Wednesday, July 1, 2009

GOP fight

As far as I'm concerned, this can go on for ages: Republicans self-destructing. After the November debacle came Rush Limbaugh assuming leadership of the Party, Cheney pronouncing on national defense and War, Newt Gingrich reappearing as a pundit, Senator Ensign admitting to an extra-marital affair, and Governor Sanford admitting to having been, not hiking on the Appalachian Trail but dallying in Buenos Aires (and expounding on how many other times he "crossed the line").
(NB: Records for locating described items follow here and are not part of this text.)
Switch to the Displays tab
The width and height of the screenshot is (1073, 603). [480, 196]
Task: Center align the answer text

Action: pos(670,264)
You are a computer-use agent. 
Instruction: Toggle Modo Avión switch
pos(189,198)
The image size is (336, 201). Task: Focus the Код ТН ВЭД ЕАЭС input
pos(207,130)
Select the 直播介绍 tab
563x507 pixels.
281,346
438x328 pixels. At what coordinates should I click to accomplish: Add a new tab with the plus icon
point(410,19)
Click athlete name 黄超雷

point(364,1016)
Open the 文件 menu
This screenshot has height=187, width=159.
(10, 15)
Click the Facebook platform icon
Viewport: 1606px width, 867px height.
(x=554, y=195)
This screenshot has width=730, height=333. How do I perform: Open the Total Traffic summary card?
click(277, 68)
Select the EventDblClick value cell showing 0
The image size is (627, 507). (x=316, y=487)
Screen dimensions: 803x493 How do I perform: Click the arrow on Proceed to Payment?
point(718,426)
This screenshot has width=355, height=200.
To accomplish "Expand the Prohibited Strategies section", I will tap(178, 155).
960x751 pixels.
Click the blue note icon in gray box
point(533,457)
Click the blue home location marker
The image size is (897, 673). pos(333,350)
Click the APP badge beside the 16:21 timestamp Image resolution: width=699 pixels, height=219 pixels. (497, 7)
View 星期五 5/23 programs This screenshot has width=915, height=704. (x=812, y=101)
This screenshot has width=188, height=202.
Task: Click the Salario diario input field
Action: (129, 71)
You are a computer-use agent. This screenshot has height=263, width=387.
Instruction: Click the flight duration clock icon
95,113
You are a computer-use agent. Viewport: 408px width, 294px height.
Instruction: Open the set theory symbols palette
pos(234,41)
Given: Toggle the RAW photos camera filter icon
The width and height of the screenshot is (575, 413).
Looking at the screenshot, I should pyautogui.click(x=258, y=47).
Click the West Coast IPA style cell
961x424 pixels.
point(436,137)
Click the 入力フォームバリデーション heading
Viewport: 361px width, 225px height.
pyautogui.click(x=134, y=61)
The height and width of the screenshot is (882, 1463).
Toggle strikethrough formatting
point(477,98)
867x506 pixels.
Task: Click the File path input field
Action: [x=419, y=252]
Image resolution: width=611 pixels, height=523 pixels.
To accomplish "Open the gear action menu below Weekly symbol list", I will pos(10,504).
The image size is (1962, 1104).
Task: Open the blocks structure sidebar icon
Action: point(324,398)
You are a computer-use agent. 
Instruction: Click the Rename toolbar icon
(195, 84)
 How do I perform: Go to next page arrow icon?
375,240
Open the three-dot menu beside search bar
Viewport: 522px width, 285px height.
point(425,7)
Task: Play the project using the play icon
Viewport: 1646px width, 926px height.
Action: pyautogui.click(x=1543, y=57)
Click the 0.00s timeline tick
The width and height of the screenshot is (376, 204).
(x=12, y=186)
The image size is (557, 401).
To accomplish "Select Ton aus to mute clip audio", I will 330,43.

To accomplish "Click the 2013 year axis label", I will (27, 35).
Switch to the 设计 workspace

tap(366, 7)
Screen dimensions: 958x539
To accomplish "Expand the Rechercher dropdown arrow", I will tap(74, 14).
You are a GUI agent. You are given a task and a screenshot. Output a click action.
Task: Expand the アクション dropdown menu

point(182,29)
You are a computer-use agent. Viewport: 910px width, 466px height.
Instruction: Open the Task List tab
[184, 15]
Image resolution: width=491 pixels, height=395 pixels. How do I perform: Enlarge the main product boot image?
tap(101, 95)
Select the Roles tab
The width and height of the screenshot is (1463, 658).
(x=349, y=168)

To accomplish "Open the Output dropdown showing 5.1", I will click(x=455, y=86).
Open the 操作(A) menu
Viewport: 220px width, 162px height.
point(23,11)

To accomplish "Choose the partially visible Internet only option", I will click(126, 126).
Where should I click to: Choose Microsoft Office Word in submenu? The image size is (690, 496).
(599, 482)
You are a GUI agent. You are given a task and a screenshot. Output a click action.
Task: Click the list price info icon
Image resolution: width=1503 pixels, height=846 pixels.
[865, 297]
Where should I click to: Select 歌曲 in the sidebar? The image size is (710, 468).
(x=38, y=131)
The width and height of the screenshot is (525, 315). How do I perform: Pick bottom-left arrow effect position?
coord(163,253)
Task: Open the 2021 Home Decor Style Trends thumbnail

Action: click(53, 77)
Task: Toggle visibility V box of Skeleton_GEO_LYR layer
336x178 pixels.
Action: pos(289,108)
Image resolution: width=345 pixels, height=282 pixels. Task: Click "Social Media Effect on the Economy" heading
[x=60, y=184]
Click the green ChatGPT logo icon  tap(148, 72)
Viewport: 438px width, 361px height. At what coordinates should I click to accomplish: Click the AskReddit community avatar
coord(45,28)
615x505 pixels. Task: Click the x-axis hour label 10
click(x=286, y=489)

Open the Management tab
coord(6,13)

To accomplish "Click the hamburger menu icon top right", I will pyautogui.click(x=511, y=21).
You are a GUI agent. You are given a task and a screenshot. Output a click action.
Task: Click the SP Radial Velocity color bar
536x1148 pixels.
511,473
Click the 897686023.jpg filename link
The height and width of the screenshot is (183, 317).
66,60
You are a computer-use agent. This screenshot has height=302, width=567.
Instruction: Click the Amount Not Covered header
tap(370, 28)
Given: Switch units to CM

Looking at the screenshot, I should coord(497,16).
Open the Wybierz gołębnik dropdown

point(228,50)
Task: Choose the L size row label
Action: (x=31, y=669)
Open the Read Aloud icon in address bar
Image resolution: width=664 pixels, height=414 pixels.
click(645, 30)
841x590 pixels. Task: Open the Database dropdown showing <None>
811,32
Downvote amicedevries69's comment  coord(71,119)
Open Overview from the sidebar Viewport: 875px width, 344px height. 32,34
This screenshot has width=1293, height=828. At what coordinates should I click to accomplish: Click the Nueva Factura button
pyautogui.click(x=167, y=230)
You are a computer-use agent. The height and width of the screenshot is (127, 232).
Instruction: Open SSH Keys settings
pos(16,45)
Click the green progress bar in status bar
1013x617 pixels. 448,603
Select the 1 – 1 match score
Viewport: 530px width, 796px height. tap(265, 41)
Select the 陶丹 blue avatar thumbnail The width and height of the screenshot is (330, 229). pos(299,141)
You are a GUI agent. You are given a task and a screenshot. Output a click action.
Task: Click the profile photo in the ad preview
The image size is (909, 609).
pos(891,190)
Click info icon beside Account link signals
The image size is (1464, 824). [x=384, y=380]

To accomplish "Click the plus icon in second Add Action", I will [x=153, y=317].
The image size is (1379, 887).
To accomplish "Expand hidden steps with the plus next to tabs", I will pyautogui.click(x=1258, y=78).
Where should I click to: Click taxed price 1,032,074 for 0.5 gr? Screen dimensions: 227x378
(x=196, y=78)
Now the One from Wasilla, who last month had a verbal spat with David Letterman when the comic made a crude joke about a Palin daughter getting nailed by Alex Rodriguez, is back, and, of course, with a vengeance.

A hard-hitting piece on Sarah Palin in the new Vanity Fair has touched off a blistering exchange of insults among high-profile Republicans over last year’s GOP ticket – tearing open fresh wounds about leaks surrounding Palin and revealing for the first time some of the internal wars that paralyzed the campaign in its final days.

William Kristol, the editor of The Weekly Standard and at times an informal adviser to Sen. John McCain, touched off the latest back-and-forth Tuesday morning with a post on his magazine’s blog criticizing the Todd Purdum-authored Palin story and pointing a finger at Steve Schmidt, McCain’s campaign manager.

In turn, Schmidt praised Kristol's skills set: “I'm sure John McCain would be president today if only Bill Kristol had been in charge of the campaign. After all, his management of [former Vice President] Dan Quayle’s public image as his chief of staff is still something that takes your breath away."

Randy Scheunemann, a longtime foreign policy adviser to McCain who is also close to Kristol, joins the fray: “Steve Schmidt has a congenital aversion to the truth. It was like meeting Tony Soprano.”

Take that, punk.

The vitriol also suggests the degree to which Palin remains a Rorschach test not simply to Republicans nationally but within a tight circle of elite operatives and commentators, many of whom seem ready to carry their arguments in 2012. Was Palin a fresh talent whose debut was mishandled by self-serving campaign insiders, or an eccentric “diva” who had no business on the national stage? Going forward, does she offer a conservative and charismatic face for a demoralized and star-less party? Or is she a loose cannon who should be consigned to the tabloids where she can reside in perpetuity with other flash-in-the-pan sensations?